2012.10.23

【エッセイ】ミネソタMOOC騒動

10月19日(金)にミネソタ州高等教育局が、進展著しいMOOC(大規模オープンオンラインコース)の一つであるCourseraに対し、州法を根拠に、州への登録と登録料の支払いを求める意向を表明しました。
この動きはネット上で批判を受け、その後ブログで事実上の撤回をしています。

Facing Backlash, Minnesota Decides to Allow Free Online Courses After All

http://chronicle.com/blogs/wiredcampus/facing-backlash-minnesota-decides-to-allow-free-online-courses-after-all/40588

この問題は頭の固い役人がベンチャー企業を圧迫するという図式でとらえられがちですが、もう少し事態は複雑です。根拠となった州法は20年前に作られていますが、オンライン営利大学の参入によって授業の質保証が難しくなり、学習者保護のために策定されたと考えられます。アメリカは日本と違い、大学の設置や運用に関して教育省が直接的なコントロールを行わず、民間認証団体が授業やカリキュラムの質を保証する仕組みになっています。実質的な授業をともなわず学位を発行するディプロマミルが発生しやすく、特にオンライン教育サービスはこの問題の危険性が高かったという事情があります。

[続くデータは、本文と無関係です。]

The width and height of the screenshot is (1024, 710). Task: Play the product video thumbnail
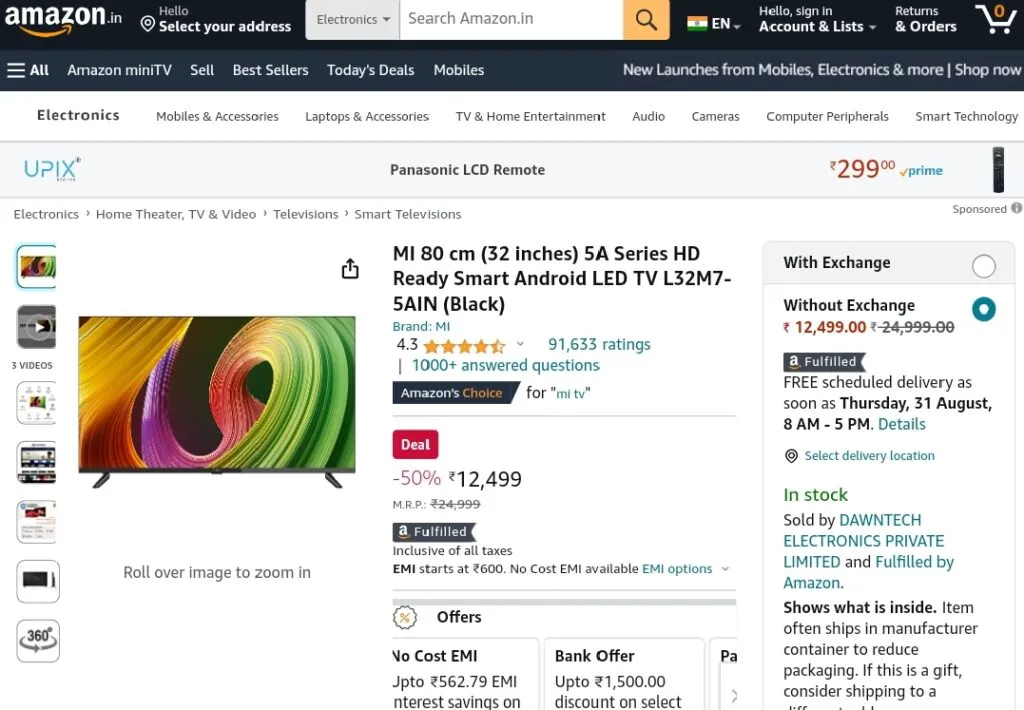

現在のCourseraは学位授与を目的としたものではなく、かつ無料のサービスですので、この法令をあてはめようとするのは無理があるのですが、今後MOOCのコース修了証をもって大学の単位を与えるという動きがでてくるのは間違いないと思いますので、質保証にからむ議論は避けられないと思います。

現時点においては、MOOCのビジネスモデルとして、一流大学の授業を理解できる世界各国の優秀な学生をテストで識別し、企業に推薦するマッチングモデルが有望視されているようです。しかし、このモデルに従うと、できない学生を教育サービスとして引き上げるためにコストをかけることは意味がないことになります。

情報通信技術を利用した学習は変化が激しく、制度や運用を常に見直していく必要があります。今回の件も、根本的には20年前の法律を見直すべきでしょう。制度の見直しが遅れていることについては日本も他の国を笑える状況ではありません。

ただし、今回の騒動は単純に制度を変えればよいというものではなく、MOOCの教育サービスとしての位置づけが曖昧であることも要因になっているように思います。MOOCがバブルで終わるのか、それとも、破壊的な教育イノベーションになるのかは、今後1、2年で見えてくるのではないかと考えています。